Red brick accented by white trimmed windows are in the Queen Anne style. Old English vernacular is represented in the use of half-timbered gables and in the oriel windows. The expansive roof extends down onto the verandah. French doors from the principal rooms open out onto the verandah and thence onto the garden. The influence of Kerr and Stevenson may be seen in the configuration of the main spaces and principal rooms. The drawing room features Adam detailing and an inglenook, a distinctive and ubiquitous feature of Sulman's domestic designs; it is the basis of the name "Ingleholme".
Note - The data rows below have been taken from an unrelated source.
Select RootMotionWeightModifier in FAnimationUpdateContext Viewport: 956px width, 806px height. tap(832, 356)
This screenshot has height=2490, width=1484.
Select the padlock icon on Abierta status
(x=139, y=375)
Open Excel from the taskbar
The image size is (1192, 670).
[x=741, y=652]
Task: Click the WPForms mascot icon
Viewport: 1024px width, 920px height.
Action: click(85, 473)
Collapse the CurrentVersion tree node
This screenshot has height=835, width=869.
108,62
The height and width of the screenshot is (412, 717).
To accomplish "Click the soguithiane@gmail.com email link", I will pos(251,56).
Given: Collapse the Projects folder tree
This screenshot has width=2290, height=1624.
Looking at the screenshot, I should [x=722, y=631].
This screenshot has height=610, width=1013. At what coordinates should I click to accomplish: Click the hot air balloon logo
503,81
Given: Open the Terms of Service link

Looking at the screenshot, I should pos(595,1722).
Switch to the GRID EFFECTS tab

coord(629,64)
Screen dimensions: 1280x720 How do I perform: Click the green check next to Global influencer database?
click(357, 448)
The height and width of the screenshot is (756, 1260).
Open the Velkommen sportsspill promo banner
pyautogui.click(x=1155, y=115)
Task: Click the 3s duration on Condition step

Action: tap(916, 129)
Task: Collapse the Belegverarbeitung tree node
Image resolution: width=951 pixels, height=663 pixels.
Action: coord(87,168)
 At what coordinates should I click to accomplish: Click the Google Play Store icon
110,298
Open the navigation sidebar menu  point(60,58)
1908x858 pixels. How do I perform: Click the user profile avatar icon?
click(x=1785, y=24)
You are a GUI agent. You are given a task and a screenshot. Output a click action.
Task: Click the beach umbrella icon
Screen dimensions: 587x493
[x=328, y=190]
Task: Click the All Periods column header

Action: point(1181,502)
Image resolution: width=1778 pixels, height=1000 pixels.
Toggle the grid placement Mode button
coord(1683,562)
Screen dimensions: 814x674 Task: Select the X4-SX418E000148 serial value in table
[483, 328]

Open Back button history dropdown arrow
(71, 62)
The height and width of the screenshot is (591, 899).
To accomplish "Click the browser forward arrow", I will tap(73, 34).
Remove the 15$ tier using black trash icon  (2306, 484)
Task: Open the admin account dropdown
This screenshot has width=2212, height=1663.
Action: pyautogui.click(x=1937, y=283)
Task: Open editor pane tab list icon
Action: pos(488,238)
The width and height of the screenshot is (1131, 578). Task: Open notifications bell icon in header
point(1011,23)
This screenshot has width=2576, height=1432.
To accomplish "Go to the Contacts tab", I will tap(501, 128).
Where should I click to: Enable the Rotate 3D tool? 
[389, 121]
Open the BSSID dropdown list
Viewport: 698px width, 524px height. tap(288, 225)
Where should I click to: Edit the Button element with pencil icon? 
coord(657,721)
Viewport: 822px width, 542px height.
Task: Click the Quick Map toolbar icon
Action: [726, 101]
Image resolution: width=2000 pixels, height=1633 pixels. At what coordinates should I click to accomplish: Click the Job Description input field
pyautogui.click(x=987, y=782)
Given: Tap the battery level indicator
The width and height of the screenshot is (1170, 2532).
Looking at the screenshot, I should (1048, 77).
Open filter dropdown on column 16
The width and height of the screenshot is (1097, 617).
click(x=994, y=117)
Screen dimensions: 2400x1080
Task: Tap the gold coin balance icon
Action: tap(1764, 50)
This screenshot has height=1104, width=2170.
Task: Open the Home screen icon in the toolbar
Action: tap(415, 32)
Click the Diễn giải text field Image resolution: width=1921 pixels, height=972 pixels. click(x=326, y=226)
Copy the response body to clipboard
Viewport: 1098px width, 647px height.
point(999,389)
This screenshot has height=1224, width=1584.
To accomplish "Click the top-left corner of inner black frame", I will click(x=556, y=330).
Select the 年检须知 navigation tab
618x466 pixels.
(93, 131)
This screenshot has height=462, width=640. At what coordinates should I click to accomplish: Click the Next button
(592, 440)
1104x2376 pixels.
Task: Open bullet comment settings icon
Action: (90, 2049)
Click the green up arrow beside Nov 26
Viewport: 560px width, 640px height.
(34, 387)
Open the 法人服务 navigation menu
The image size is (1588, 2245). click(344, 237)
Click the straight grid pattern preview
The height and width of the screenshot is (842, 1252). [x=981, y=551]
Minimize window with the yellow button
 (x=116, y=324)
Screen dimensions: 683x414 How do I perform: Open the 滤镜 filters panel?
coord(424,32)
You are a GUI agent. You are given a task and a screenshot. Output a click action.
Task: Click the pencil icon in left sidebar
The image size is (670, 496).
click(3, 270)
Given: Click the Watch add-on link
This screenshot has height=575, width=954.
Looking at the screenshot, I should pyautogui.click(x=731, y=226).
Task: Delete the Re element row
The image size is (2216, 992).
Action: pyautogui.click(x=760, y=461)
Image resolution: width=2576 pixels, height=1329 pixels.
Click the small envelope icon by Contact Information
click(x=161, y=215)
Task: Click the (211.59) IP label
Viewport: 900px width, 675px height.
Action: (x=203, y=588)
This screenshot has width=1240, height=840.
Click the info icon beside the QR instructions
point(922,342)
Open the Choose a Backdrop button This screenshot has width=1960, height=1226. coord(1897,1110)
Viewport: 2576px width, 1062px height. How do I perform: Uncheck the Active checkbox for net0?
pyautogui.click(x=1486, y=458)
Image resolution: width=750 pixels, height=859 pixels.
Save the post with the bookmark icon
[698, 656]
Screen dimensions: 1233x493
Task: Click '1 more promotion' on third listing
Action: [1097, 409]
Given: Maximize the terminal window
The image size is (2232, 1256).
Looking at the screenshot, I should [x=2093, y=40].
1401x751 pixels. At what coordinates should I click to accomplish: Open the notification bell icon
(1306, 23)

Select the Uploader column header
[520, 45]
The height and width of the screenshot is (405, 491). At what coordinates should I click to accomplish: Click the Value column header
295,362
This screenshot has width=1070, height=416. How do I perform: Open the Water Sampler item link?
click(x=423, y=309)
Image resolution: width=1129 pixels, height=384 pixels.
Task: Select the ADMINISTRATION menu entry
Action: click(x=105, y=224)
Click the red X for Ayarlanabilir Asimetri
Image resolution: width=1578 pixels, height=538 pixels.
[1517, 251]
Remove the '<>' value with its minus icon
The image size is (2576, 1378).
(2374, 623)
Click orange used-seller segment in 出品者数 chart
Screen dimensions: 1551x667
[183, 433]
The dining room features cedar-panelled walls.

=== Modifications and dates ===
Ingleholme was in a continual state of flux from the time John Sulman bought it (ostensibly for a home for his parents) and decided to move in himself. He extended it several times as his family grew, major phases of development coinciding with the birth of his children: Geoffrey in 1894, Joan in 1896, Thomas in 1899 and John in 1906.

The playroom extension was distinctive because of its size, designed by Sulman to serve the recreation needs of his seven children.

== Heritage listing ==
Ingleholme was listed on the New South Wales State Heritage Register on 2 April 1999.